Foxy and Husk: Fox Symphony

Foxy and Husk - Fox SymphonyFox Symphony is the second full-length show from performance maker Foxy and Husk, whose human identity remains a well-kept secret.

Sumptuously dressed in rich brocades, fun-fur and sparkles, with an exquisitely painted foxy face, Foxy and Husk is a performer like no other. Her stage impact is immediate and her skill in the chosen theatrical form, lip-synching to verbatim recordings, faultless. It is at once bizarre, batty and intriguing and it is strange how quickly you become accustomed to it. A lip-synching woman-fox, dressed like a pantomime character, talking about society and identity? Of course. Bring it on.

Fox Symphony presents a range of opinions about experiences of community and nationhood, edited from a series of interviews. On stage and in film we hear the voices of these people channelled through Foxy, occasionally costumed to suit. We can only gauge their gender and ethnography through the voice and Foxy’s performance.

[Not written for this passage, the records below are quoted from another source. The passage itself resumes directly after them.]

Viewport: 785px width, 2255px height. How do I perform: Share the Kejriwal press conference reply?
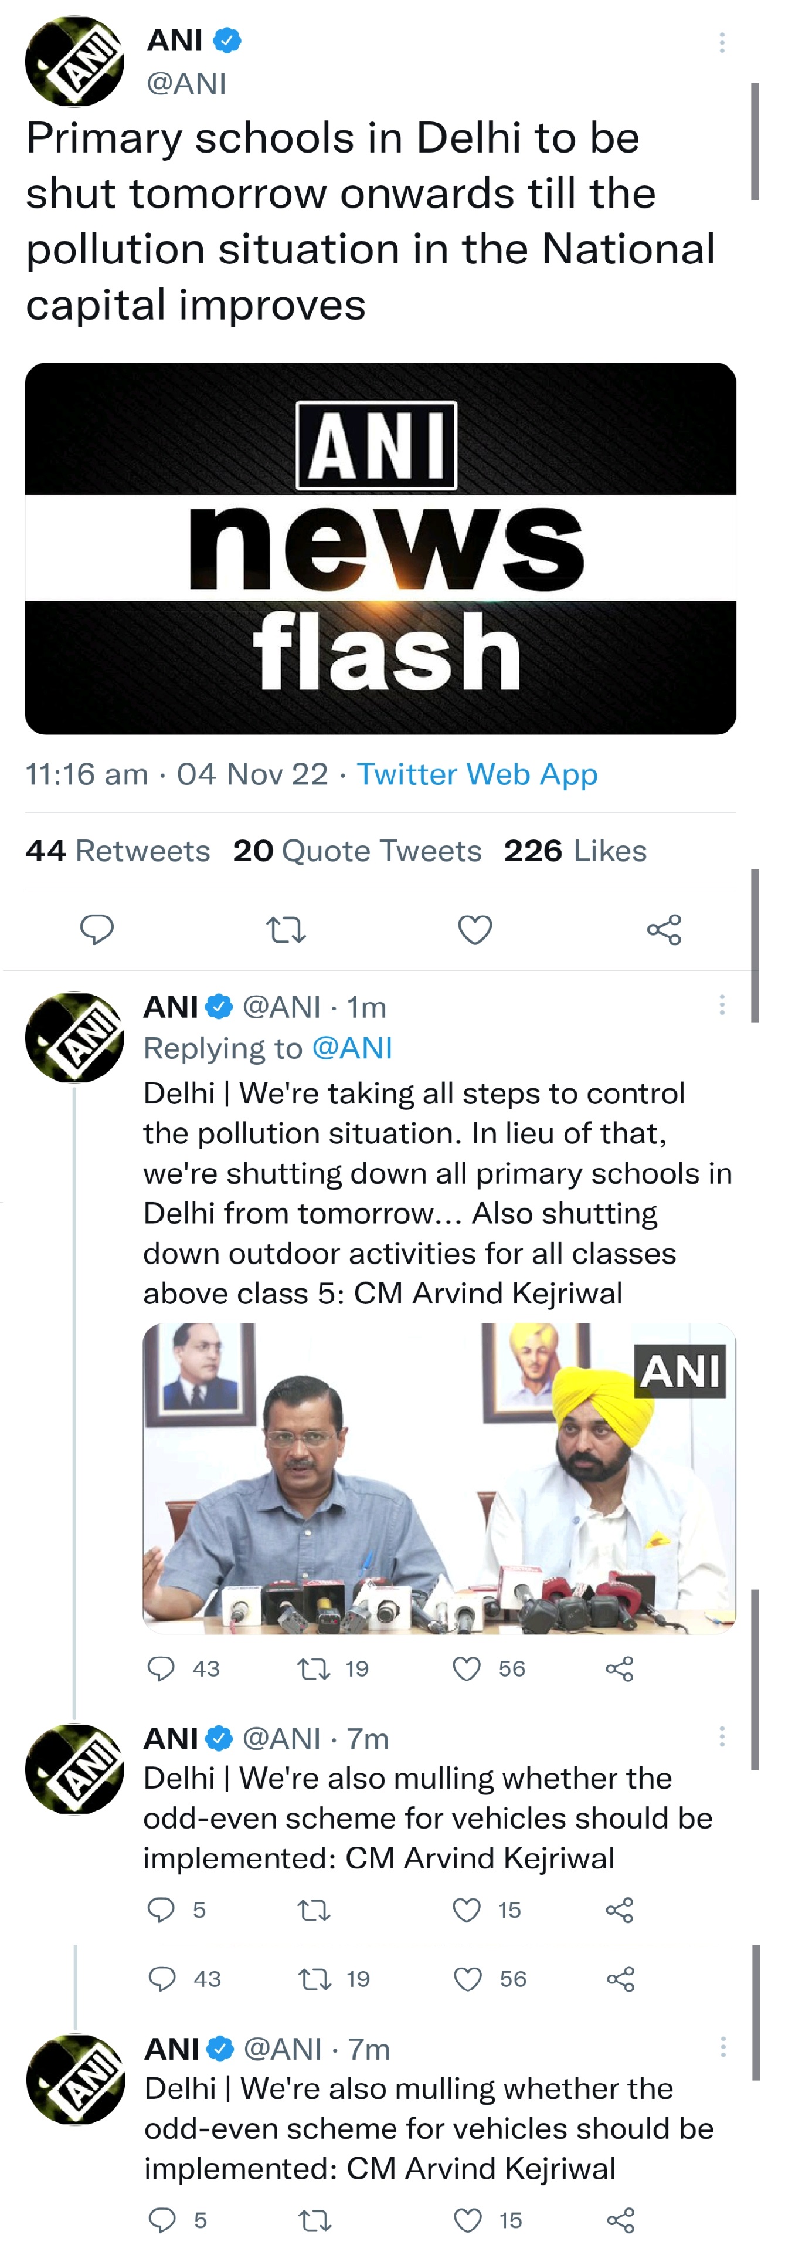pos(619,1668)
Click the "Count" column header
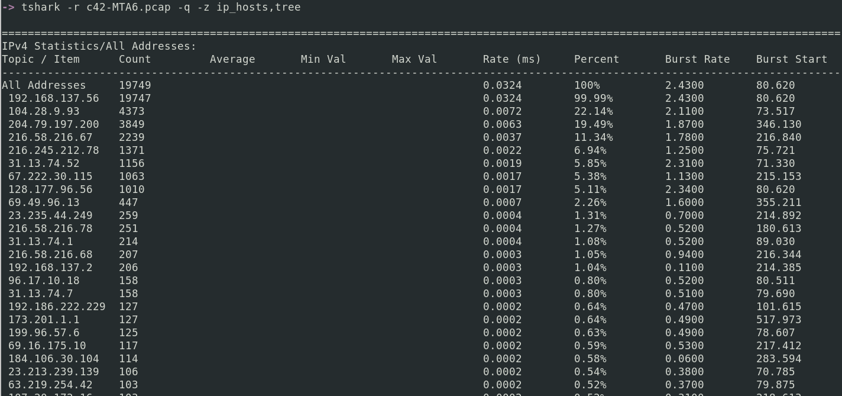The height and width of the screenshot is (396, 842). point(135,59)
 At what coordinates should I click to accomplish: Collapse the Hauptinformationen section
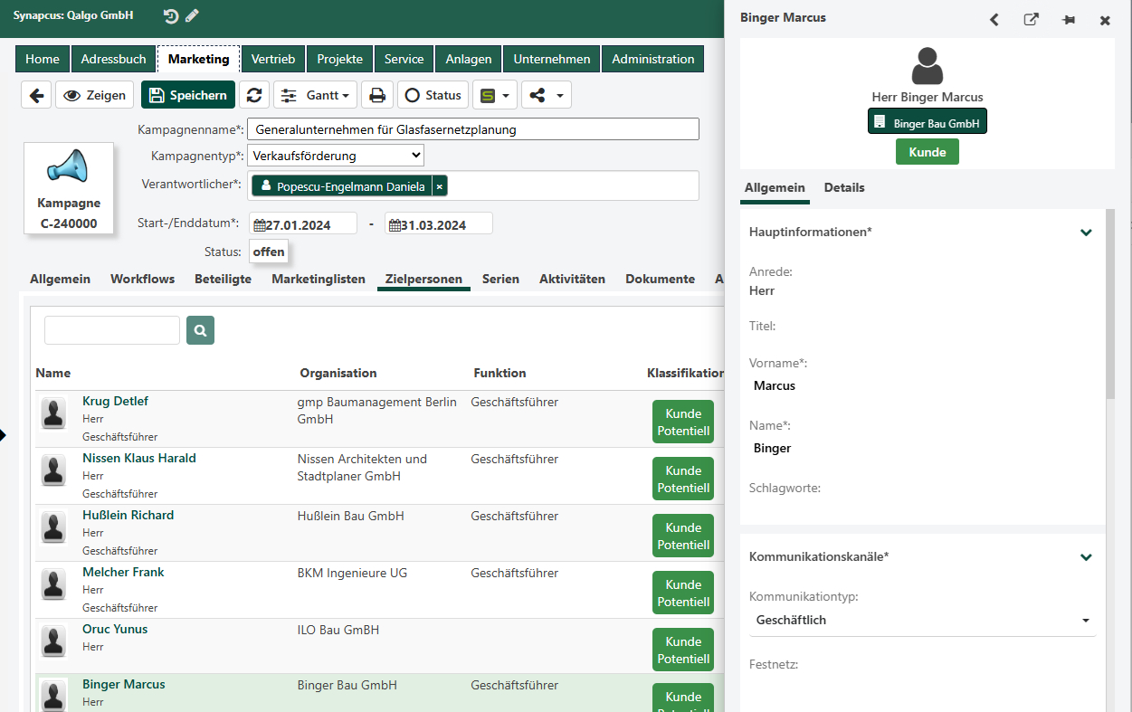point(1086,233)
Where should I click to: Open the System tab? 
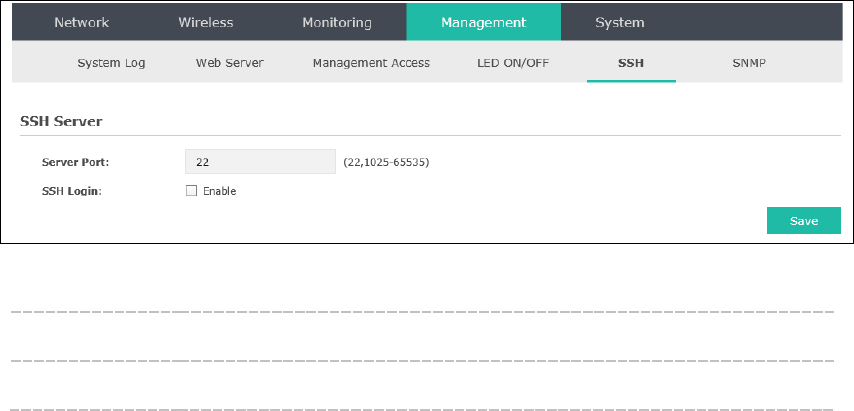(619, 23)
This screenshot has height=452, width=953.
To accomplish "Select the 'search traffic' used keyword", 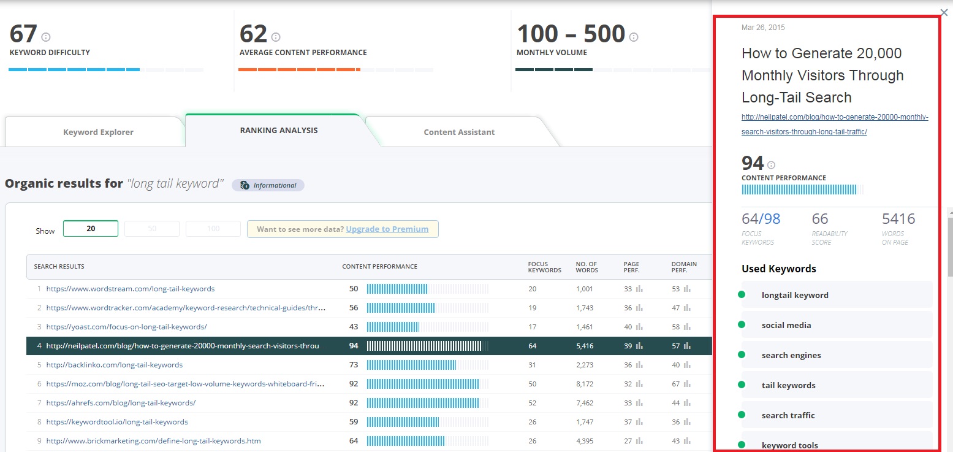I will click(788, 415).
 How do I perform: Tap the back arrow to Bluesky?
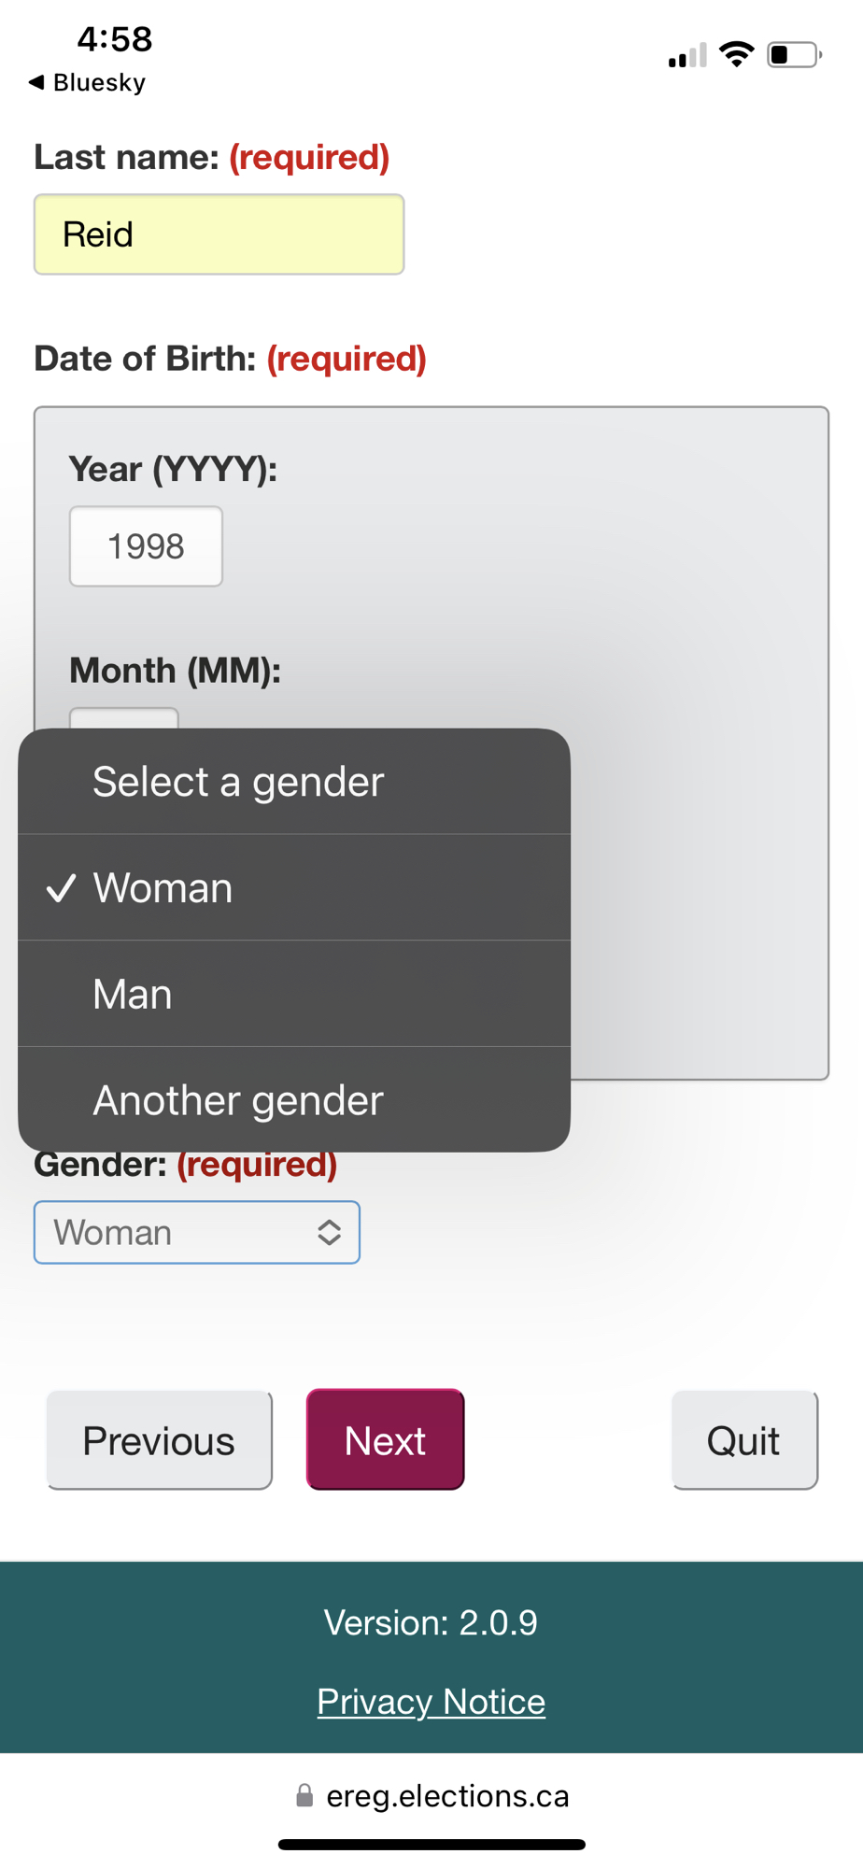click(x=37, y=82)

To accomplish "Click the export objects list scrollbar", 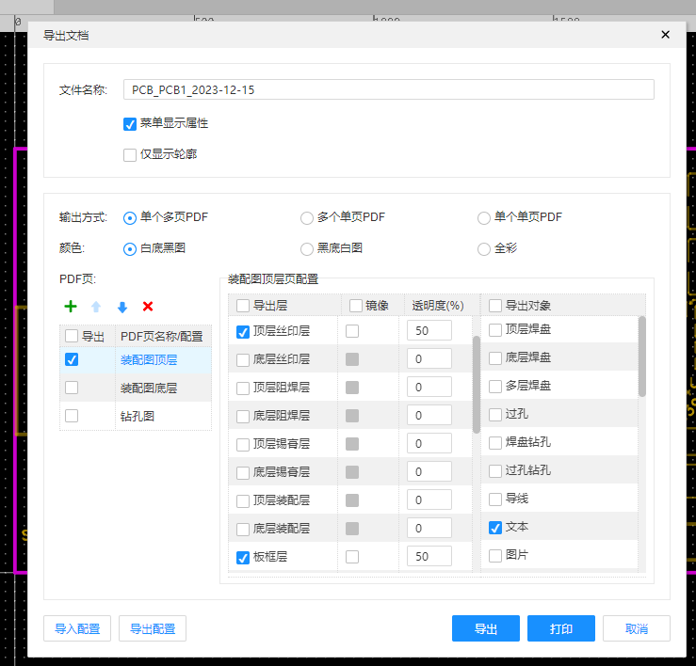I will pos(642,357).

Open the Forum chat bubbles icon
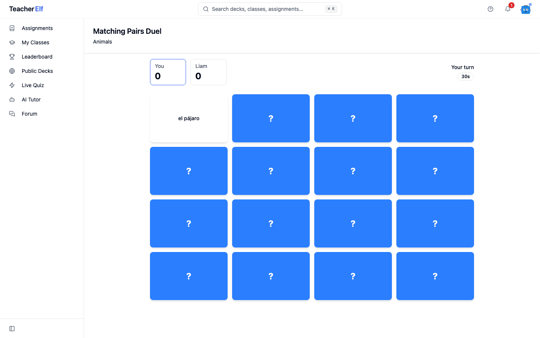pos(12,114)
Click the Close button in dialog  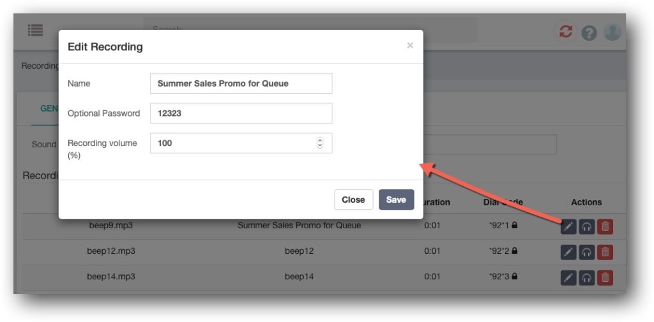[353, 200]
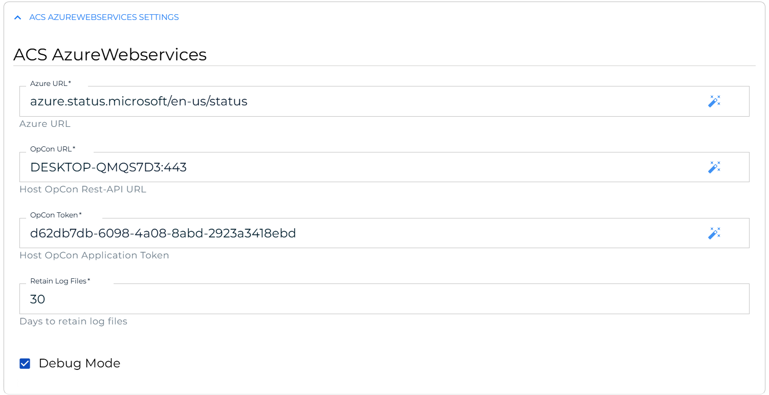Click the Host OpCon Rest-API URL hint

83,189
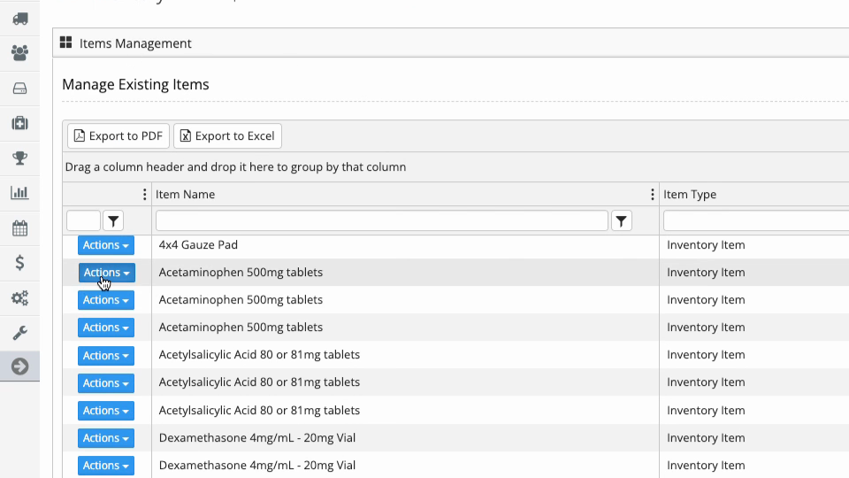Open the trophy icon in sidebar

click(20, 158)
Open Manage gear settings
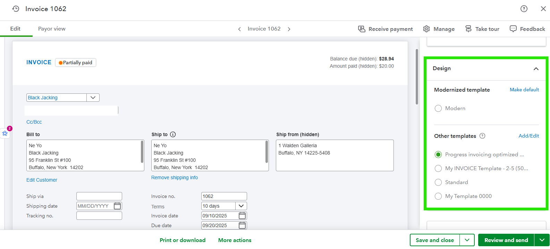Image resolution: width=550 pixels, height=249 pixels. coord(426,29)
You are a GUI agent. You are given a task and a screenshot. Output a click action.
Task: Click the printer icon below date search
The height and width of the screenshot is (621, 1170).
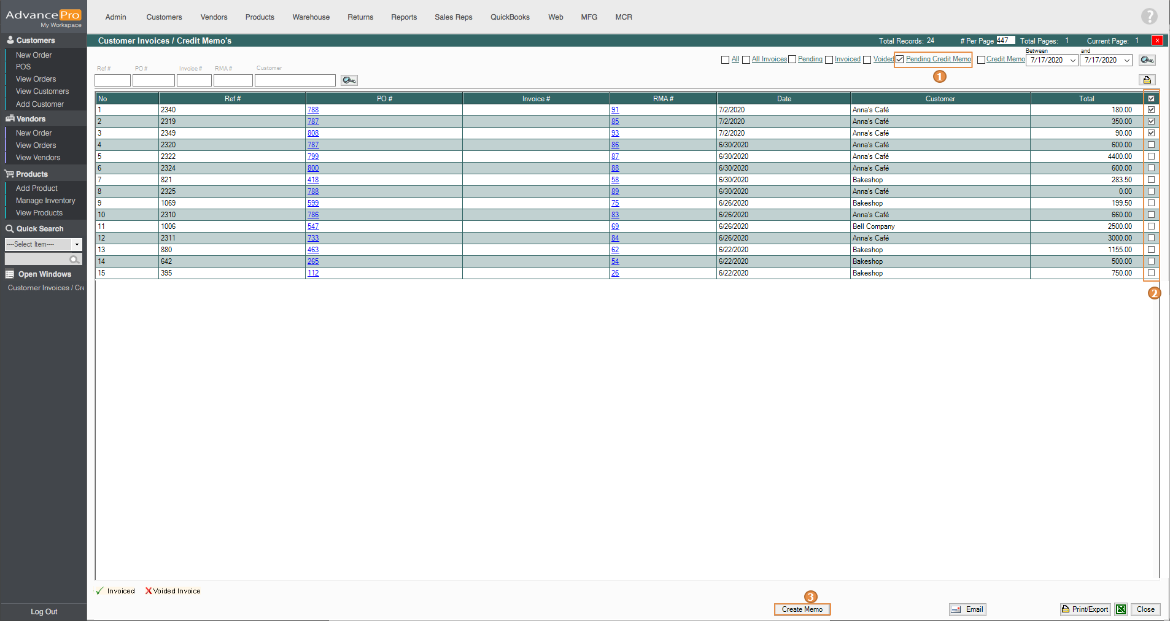tap(1147, 80)
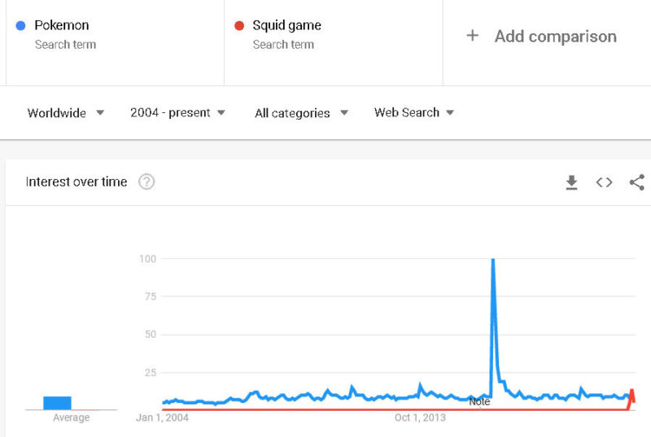Share the interest over time chart
This screenshot has height=437, width=651.
636,182
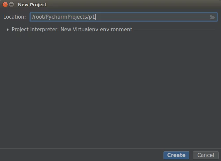Image resolution: width=221 pixels, height=161 pixels.
Task: Open the folder browse icon in Location field
Action: tap(212, 17)
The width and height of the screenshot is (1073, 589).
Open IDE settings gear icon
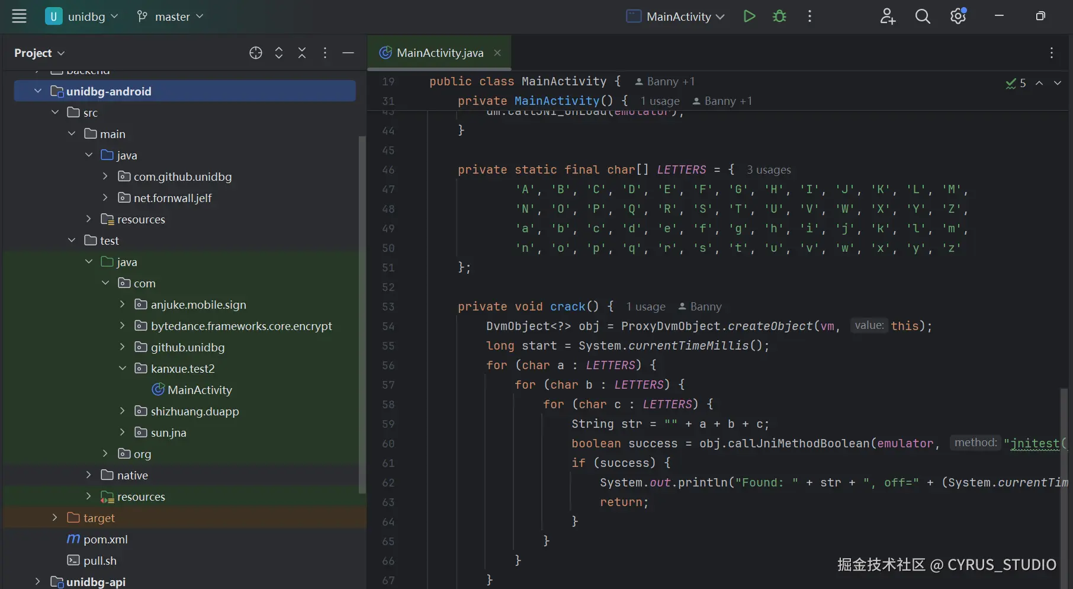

Inevitably some characters have more impact than others; the Scottish couple are delightful, and brilliantly put together on film (film makers Alice Russell and Clair Nolan.) The Jewish man with his eels and bagels was hugely popular and memorable. There are interesting insights about class – ‘I like the Bombay Mix with raisins in best – that sounds so middle class!’ – and a moving piece from the daughter of a displaced family who long for different ways of life.

It’s a linear narrative that sometimes felt a bit flat. I wanted a bit more challenge: to hear tougher stuff mediated through Foxy. Some bits of business seem like padding. It makes sense within the dramaturgy (by Mary Osborn) for Foxy to eat a plate of eels and mash, but it wasn’t interesting to watch.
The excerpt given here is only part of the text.